[start]

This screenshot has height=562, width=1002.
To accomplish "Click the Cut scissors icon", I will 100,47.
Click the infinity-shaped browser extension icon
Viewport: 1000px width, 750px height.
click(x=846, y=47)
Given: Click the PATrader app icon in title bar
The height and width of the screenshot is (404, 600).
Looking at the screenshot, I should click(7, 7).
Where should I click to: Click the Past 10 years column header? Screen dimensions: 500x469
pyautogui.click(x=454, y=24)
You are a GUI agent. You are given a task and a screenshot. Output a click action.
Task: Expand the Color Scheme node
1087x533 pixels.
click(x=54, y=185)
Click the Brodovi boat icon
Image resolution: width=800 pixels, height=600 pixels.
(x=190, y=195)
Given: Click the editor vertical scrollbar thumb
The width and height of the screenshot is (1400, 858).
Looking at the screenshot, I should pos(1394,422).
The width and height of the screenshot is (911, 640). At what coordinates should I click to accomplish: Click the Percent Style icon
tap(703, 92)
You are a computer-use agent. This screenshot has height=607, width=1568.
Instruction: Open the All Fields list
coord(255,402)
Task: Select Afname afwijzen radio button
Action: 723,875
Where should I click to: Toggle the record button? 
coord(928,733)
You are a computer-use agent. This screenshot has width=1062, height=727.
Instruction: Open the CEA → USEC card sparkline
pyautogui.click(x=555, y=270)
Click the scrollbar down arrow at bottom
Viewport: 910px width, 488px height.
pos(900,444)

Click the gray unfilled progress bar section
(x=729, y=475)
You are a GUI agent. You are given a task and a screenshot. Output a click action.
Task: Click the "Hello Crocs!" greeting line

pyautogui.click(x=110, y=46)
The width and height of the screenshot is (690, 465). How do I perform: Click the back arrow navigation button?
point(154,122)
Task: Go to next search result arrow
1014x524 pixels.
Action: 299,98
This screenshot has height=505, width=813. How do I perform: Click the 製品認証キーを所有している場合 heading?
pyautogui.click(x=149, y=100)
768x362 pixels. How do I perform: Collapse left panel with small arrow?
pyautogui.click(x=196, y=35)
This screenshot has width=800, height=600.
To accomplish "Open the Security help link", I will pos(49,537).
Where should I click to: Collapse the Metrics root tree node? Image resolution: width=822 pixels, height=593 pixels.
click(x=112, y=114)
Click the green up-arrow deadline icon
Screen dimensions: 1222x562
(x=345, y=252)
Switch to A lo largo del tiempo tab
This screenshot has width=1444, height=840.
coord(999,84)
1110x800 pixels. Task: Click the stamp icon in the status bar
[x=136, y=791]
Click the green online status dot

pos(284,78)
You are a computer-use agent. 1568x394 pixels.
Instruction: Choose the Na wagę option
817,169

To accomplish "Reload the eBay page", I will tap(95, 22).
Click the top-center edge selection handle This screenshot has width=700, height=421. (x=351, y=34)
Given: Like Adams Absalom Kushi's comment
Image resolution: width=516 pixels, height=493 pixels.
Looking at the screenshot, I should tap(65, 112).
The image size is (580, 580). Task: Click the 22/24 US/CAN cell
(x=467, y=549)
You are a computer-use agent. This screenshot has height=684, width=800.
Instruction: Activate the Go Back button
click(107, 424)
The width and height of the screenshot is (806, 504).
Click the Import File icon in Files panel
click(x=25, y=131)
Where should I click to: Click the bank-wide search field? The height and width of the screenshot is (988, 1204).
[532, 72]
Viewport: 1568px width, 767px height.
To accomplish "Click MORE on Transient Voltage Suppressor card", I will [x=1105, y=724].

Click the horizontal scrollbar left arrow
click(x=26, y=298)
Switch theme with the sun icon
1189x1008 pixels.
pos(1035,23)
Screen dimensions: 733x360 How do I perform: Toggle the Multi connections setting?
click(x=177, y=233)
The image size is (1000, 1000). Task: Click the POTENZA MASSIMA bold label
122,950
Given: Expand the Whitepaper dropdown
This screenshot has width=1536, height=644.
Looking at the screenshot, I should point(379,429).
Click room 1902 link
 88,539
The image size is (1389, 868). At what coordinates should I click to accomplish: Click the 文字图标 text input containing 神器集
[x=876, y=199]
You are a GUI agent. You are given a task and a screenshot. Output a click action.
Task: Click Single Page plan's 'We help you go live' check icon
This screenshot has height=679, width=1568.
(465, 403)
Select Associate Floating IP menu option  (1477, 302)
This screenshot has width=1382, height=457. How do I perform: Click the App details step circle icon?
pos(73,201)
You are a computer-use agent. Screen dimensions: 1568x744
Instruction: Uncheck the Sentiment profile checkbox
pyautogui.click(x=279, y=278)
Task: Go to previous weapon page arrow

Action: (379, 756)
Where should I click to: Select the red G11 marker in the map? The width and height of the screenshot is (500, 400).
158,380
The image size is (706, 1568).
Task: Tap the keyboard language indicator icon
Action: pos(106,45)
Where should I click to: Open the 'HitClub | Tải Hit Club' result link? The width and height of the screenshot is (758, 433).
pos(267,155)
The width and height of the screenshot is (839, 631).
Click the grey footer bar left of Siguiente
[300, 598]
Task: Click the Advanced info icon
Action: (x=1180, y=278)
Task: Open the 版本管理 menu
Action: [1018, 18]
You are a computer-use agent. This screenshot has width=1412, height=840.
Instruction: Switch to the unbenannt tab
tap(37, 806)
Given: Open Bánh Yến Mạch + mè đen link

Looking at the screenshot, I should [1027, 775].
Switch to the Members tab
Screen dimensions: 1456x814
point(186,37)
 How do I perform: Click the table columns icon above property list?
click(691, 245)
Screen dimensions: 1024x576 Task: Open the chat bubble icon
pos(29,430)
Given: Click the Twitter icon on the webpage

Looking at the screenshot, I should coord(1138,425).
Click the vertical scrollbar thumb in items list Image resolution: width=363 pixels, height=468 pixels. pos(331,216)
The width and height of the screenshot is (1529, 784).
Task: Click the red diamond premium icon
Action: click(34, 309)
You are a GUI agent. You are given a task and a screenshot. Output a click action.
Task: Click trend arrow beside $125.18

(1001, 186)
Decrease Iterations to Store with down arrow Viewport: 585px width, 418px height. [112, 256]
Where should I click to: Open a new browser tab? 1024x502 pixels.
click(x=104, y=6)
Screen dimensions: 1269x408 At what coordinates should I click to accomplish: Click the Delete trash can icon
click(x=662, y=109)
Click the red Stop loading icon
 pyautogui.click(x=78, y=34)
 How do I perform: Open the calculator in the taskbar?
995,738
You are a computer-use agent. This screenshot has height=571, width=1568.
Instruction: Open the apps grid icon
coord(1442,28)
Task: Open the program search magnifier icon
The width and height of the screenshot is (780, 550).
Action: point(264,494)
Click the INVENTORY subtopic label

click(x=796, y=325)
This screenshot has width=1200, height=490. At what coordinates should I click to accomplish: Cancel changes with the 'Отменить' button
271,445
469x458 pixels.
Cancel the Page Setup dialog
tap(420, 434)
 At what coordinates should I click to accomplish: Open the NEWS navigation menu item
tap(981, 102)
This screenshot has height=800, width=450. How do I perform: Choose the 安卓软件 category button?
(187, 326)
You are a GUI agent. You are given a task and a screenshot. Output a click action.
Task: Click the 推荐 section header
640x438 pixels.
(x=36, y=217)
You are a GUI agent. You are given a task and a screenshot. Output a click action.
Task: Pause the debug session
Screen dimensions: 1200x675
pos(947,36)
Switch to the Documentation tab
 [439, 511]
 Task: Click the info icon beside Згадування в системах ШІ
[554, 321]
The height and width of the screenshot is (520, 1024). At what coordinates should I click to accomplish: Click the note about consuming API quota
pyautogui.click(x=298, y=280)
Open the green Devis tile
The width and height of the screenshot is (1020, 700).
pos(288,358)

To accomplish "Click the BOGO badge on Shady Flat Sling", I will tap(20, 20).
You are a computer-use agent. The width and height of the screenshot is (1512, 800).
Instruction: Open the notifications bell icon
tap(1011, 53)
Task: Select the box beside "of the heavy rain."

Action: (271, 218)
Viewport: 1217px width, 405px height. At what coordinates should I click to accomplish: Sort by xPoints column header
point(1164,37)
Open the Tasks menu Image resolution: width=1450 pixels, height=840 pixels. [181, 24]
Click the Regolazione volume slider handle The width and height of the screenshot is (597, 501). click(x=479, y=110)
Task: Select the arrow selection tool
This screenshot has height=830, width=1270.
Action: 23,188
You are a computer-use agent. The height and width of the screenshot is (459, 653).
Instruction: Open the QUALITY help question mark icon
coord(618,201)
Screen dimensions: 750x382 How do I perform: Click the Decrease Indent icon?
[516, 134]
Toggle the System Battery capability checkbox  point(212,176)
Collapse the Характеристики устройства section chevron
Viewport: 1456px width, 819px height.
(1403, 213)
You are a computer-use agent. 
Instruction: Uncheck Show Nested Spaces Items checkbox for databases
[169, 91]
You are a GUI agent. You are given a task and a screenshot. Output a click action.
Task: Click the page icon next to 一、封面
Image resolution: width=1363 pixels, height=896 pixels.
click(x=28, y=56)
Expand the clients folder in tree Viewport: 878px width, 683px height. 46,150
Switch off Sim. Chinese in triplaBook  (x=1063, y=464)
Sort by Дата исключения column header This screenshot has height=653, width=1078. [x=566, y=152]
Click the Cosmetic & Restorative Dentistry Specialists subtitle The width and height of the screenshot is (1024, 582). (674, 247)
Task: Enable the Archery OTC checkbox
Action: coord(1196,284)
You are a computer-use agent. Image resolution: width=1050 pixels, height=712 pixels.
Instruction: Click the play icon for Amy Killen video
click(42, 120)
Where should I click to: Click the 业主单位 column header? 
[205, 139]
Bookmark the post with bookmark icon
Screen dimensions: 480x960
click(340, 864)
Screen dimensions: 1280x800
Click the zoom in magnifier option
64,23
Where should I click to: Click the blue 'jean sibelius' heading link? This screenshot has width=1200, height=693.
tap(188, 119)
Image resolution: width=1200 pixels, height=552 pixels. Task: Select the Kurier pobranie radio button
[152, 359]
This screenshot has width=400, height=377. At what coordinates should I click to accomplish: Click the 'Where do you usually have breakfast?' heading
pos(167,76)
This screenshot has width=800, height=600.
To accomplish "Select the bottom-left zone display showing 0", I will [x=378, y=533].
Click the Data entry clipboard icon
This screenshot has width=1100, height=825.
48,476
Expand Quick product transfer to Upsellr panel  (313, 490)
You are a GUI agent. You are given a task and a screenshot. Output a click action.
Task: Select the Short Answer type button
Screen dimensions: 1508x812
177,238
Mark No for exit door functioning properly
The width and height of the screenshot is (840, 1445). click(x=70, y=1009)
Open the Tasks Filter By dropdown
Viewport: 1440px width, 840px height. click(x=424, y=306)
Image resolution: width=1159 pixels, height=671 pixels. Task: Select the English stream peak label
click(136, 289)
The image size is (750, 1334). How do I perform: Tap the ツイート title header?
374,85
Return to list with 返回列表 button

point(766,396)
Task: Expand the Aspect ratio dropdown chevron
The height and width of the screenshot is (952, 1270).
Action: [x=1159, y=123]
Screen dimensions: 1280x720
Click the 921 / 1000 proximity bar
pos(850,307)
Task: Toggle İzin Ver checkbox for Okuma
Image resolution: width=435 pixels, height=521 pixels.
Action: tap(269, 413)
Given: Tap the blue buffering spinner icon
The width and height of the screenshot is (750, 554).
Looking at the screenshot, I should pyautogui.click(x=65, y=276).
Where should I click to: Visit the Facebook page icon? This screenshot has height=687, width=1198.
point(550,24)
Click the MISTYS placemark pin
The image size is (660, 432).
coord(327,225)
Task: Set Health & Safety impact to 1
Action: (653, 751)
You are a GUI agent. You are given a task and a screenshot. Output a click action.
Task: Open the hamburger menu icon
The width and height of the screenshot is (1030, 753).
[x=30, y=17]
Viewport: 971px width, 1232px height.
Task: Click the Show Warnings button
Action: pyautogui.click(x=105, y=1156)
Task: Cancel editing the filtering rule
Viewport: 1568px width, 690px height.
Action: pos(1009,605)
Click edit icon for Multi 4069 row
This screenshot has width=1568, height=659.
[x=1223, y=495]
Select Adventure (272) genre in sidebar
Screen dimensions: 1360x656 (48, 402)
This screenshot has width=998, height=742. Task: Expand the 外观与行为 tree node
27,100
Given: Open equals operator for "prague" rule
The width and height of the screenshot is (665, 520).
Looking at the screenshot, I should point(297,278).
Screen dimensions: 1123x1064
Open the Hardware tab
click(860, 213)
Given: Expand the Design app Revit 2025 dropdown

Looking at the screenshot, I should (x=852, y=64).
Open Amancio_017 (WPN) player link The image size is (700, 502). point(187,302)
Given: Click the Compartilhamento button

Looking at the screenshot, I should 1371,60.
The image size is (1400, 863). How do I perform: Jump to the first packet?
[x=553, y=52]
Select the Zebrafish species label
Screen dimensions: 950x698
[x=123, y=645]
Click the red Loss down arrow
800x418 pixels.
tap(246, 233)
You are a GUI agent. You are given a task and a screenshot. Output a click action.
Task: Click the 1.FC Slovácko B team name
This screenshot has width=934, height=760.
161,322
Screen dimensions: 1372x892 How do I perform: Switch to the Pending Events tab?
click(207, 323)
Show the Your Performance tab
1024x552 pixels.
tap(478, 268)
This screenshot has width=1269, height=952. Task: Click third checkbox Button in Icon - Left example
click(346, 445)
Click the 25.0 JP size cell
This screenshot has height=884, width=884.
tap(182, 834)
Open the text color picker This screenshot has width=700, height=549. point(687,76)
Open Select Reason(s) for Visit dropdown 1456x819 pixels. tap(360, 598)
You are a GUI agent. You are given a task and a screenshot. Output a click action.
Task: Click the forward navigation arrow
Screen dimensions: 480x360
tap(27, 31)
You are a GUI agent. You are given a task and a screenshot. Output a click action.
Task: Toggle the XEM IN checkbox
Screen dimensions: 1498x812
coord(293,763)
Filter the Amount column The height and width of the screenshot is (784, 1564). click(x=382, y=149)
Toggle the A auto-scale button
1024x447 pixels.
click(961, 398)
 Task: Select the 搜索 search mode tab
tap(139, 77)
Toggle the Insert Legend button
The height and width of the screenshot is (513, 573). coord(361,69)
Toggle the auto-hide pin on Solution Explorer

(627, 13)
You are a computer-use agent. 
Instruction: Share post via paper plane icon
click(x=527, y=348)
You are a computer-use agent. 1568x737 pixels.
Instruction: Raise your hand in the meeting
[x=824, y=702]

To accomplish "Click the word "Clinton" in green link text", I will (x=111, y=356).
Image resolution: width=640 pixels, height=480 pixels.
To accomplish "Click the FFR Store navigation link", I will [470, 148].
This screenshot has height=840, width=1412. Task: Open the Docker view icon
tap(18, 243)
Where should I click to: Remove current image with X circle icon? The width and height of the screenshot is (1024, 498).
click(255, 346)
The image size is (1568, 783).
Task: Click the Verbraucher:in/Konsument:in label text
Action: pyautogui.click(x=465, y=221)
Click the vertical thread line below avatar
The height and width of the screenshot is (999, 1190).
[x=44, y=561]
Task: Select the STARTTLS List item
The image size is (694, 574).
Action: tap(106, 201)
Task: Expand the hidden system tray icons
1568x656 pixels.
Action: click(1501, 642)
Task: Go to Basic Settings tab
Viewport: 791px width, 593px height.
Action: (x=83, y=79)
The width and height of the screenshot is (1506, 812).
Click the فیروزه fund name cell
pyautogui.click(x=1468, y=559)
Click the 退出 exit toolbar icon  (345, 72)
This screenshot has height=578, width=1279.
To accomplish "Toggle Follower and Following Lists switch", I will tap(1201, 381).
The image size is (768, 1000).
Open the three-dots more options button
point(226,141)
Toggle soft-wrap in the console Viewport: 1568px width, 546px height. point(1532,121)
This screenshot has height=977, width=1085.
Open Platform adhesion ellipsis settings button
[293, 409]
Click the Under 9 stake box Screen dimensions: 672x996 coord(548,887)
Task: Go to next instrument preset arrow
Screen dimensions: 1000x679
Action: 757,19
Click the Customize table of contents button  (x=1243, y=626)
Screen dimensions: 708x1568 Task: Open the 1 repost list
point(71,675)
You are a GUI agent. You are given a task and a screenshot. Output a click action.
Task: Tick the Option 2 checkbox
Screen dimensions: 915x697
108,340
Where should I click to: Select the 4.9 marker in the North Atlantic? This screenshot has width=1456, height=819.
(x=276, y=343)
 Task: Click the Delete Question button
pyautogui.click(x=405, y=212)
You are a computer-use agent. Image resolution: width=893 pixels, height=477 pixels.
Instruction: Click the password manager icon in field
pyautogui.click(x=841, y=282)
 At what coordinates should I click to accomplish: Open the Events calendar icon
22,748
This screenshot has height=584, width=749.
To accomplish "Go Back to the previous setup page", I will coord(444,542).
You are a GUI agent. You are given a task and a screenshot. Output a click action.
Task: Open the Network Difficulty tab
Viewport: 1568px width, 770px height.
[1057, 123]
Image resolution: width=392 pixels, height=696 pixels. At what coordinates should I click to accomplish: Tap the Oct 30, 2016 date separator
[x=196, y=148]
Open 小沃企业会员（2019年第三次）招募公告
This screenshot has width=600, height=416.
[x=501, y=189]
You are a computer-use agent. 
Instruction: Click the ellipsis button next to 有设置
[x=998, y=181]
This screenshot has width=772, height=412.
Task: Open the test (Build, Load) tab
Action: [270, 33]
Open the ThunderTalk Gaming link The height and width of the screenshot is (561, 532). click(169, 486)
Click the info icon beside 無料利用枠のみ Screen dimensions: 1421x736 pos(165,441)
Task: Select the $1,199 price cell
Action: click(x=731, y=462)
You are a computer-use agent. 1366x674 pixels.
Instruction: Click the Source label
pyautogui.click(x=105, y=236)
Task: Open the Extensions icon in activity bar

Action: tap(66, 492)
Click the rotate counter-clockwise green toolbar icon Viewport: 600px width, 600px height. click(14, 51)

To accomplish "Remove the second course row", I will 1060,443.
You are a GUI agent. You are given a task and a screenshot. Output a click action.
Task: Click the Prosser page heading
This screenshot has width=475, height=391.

[end]

## Goal of the exercise
Copy everything from the line containing "has width=1062, height=727." down to the line containing "I will pos(49,537).", renaming "arrow" to "chevron" wherever it occurs and keeping all other text unchanged.

## Result
You are a computer-use agent. This screenshot has width=1062, height=727.
Instruction: Open the CEA → USEC card sparkline
pyautogui.click(x=555, y=270)
Click the scrollbar down chevron at bottom
Viewport: 910px width, 488px height.
pos(900,444)

Click the gray unfilled progress bar section
(x=729, y=475)
You are a GUI agent. You are given a task and a screenshot. Output a click action.
Task: Click the "Hello Crocs!" greeting line

pyautogui.click(x=110, y=46)
The width and height of the screenshot is (690, 465). How do I perform: Click the back chevron navigation button?
point(154,122)
Task: Go to next search result chevron
1014x524 pixels.
Action: 299,98
This screenshot has height=505, width=813. How do I perform: Click the 製品認証キーを所有している場合 heading?
pyautogui.click(x=149, y=100)
768x362 pixels. How do I perform: Collapse left panel with small chevron?
pyautogui.click(x=196, y=35)
This screenshot has width=800, height=600.
To accomplish "Open the Security help link", I will pos(49,537).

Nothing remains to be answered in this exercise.